## [TASK TO CARRY OUT]
Copy exactly the lines of the data below that run from the line holding "The height and width of the screenshot is (896, 1459)." through the line holding "You are a computer-use agent. 1348x558", both ends included.

━━ MATERIAL PROVIDED

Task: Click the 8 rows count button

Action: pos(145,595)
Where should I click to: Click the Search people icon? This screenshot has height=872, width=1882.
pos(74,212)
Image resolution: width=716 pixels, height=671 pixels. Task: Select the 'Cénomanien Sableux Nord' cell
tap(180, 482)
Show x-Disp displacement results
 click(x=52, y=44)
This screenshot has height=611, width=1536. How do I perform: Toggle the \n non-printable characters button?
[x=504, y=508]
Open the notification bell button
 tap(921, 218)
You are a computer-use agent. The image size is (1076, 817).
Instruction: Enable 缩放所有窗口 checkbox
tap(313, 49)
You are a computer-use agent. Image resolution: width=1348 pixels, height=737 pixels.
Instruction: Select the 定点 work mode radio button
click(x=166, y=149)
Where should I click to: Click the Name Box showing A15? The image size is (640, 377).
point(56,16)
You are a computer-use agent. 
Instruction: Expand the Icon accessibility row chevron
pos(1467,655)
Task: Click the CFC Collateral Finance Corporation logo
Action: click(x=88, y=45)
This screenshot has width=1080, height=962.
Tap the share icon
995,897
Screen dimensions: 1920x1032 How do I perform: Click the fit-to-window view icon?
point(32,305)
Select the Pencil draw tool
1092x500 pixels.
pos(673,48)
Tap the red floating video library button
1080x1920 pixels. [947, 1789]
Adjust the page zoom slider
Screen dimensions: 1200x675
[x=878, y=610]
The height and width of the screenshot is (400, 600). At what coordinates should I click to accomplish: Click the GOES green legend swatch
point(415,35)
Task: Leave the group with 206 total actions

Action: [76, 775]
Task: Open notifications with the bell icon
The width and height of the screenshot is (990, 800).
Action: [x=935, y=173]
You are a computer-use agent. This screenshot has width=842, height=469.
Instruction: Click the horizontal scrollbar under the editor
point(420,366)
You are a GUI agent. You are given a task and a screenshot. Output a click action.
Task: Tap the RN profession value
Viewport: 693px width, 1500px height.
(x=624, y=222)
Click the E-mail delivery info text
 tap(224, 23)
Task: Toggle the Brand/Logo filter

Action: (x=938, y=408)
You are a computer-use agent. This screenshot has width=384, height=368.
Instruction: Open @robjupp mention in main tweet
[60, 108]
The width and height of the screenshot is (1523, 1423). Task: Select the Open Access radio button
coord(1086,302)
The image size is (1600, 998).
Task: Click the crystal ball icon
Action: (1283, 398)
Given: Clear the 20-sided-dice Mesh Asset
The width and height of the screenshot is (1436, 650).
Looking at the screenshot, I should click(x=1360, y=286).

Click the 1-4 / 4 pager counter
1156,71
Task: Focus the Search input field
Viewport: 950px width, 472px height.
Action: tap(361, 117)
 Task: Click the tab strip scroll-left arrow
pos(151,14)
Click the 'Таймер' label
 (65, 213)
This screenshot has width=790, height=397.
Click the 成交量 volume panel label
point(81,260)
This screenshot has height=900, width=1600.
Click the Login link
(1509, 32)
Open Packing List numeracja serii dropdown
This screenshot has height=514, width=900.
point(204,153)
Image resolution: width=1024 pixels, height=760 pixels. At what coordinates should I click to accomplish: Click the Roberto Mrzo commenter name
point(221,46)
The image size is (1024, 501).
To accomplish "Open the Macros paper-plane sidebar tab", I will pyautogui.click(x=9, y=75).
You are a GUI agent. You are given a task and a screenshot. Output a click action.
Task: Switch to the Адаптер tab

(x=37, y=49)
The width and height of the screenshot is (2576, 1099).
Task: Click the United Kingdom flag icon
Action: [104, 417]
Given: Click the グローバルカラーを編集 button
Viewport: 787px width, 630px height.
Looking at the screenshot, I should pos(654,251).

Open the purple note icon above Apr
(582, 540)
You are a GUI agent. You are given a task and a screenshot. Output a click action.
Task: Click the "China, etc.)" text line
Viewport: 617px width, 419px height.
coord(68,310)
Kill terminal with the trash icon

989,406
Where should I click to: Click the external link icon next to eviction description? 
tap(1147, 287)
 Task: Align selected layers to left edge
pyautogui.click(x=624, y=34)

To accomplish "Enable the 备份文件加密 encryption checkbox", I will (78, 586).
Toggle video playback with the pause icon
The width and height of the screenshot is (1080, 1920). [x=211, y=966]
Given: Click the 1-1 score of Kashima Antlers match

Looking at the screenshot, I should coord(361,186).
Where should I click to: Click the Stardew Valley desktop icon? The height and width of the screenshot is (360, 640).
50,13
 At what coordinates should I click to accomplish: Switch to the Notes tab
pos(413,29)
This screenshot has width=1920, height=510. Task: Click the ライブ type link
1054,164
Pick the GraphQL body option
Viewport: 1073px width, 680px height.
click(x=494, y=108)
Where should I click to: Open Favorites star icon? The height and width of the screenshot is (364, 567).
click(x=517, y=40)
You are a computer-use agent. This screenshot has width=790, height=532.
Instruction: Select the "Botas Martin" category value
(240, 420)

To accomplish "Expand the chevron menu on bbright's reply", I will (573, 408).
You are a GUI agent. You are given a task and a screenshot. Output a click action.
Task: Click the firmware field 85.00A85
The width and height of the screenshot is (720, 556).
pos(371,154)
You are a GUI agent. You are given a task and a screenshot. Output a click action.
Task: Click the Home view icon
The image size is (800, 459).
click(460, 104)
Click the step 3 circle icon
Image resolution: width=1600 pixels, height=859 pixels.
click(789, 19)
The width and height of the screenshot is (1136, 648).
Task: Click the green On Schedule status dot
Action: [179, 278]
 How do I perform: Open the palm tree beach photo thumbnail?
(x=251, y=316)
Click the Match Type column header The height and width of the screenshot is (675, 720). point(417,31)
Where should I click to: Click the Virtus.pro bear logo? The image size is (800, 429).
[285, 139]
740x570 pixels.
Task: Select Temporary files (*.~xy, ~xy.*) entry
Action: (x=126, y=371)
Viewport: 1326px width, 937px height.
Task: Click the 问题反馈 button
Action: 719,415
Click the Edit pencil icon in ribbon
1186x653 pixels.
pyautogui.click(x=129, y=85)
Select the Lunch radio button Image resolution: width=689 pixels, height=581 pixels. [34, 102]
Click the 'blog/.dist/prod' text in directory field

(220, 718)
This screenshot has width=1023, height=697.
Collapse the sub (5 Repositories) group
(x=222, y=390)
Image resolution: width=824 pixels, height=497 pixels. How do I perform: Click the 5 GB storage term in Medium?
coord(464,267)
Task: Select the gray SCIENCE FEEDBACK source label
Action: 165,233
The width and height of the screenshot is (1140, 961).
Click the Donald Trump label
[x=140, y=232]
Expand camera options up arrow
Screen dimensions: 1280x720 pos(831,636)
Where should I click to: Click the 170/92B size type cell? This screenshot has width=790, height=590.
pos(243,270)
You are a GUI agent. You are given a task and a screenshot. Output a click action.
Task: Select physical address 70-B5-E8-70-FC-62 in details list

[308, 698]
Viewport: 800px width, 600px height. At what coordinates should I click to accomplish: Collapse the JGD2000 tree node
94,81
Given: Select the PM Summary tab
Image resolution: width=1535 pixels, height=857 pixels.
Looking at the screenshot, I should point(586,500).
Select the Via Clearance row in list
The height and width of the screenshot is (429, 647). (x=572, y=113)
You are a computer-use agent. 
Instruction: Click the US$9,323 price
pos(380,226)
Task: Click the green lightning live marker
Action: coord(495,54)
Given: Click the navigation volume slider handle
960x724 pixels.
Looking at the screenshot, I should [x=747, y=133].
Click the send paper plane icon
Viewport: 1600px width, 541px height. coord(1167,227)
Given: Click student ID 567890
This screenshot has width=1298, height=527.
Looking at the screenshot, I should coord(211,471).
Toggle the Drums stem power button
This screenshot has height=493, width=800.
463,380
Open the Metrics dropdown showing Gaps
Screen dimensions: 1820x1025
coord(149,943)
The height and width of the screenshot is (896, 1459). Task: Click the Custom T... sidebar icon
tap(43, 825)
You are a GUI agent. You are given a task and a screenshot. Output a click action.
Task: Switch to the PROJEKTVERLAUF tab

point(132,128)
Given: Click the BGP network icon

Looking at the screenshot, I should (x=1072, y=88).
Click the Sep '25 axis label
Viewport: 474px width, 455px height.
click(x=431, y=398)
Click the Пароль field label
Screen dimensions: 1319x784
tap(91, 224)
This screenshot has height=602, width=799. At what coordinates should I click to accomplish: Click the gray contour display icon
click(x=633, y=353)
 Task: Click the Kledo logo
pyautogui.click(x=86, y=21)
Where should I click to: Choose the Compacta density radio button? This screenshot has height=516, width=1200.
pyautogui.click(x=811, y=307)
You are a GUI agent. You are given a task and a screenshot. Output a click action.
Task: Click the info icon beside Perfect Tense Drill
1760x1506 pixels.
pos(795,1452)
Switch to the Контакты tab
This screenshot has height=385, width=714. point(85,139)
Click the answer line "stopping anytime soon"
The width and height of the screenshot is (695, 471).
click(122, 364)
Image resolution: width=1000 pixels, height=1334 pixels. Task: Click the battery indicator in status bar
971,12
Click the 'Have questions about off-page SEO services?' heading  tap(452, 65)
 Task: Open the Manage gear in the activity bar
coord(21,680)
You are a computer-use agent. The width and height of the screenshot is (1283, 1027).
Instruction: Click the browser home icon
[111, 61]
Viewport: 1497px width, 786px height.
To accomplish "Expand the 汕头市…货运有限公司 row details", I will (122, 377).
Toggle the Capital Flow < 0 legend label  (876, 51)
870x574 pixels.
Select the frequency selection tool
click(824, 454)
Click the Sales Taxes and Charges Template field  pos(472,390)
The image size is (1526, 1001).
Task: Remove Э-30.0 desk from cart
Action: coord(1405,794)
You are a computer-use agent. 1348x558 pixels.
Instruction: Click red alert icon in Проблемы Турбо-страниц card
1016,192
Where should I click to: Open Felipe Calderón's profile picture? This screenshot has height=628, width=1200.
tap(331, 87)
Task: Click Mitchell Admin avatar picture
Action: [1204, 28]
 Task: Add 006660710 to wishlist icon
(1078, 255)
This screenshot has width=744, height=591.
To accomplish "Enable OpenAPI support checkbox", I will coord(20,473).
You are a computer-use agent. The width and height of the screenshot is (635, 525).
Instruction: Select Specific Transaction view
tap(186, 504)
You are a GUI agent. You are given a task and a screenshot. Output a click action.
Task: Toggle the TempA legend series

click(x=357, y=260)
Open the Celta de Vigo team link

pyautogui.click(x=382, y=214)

━━━━

## [SOLUTION]
The height and width of the screenshot is (896, 1459). Task: Click the Custom T... sidebar icon
tap(43, 825)
You are a GUI agent. You are given a task and a screenshot. Output a click action.
Task: Switch to the PROJEKTVERLAUF tab

point(132,128)
Given: Click the BGP network icon

Looking at the screenshot, I should (x=1072, y=88).
Click the Sep '25 axis label
Viewport: 474px width, 455px height.
click(x=431, y=398)
Click the Пароль field label
Screen dimensions: 1319x784
tap(91, 224)
This screenshot has height=602, width=799. At what coordinates should I click to accomplish: Click the gray contour display icon
click(x=633, y=353)
 Task: Click the Kledo logo
pyautogui.click(x=86, y=21)
Where should I click to: Choose the Compacta density radio button? This screenshot has height=516, width=1200.
pyautogui.click(x=811, y=307)
You are a GUI agent. You are given a task and a screenshot. Output a click action.
Task: Click the info icon beside Perfect Tense Drill
1760x1506 pixels.
pos(795,1452)
Switch to the Контакты tab
This screenshot has height=385, width=714. point(85,139)
Click the answer line "stopping anytime soon"
The width and height of the screenshot is (695, 471).
click(122, 364)
Image resolution: width=1000 pixels, height=1334 pixels. Task: Click the battery indicator in status bar
971,12
Click the 'Have questions about off-page SEO services?' heading  tap(452, 65)
 Task: Open the Manage gear in the activity bar
coord(21,680)
You are a computer-use agent. The width and height of the screenshot is (1283, 1027).
Instruction: Click the browser home icon
[111, 61]
Viewport: 1497px width, 786px height.
To accomplish "Expand the 汕头市…货运有限公司 row details", I will (122, 377).
Toggle the Capital Flow < 0 legend label  (876, 51)
870x574 pixels.
Select the frequency selection tool
click(824, 454)
Click the Sales Taxes and Charges Template field  pos(472,390)
The image size is (1526, 1001).
Task: Remove Э-30.0 desk from cart
Action: coord(1405,794)
You are a computer-use agent. 1348x558 pixels.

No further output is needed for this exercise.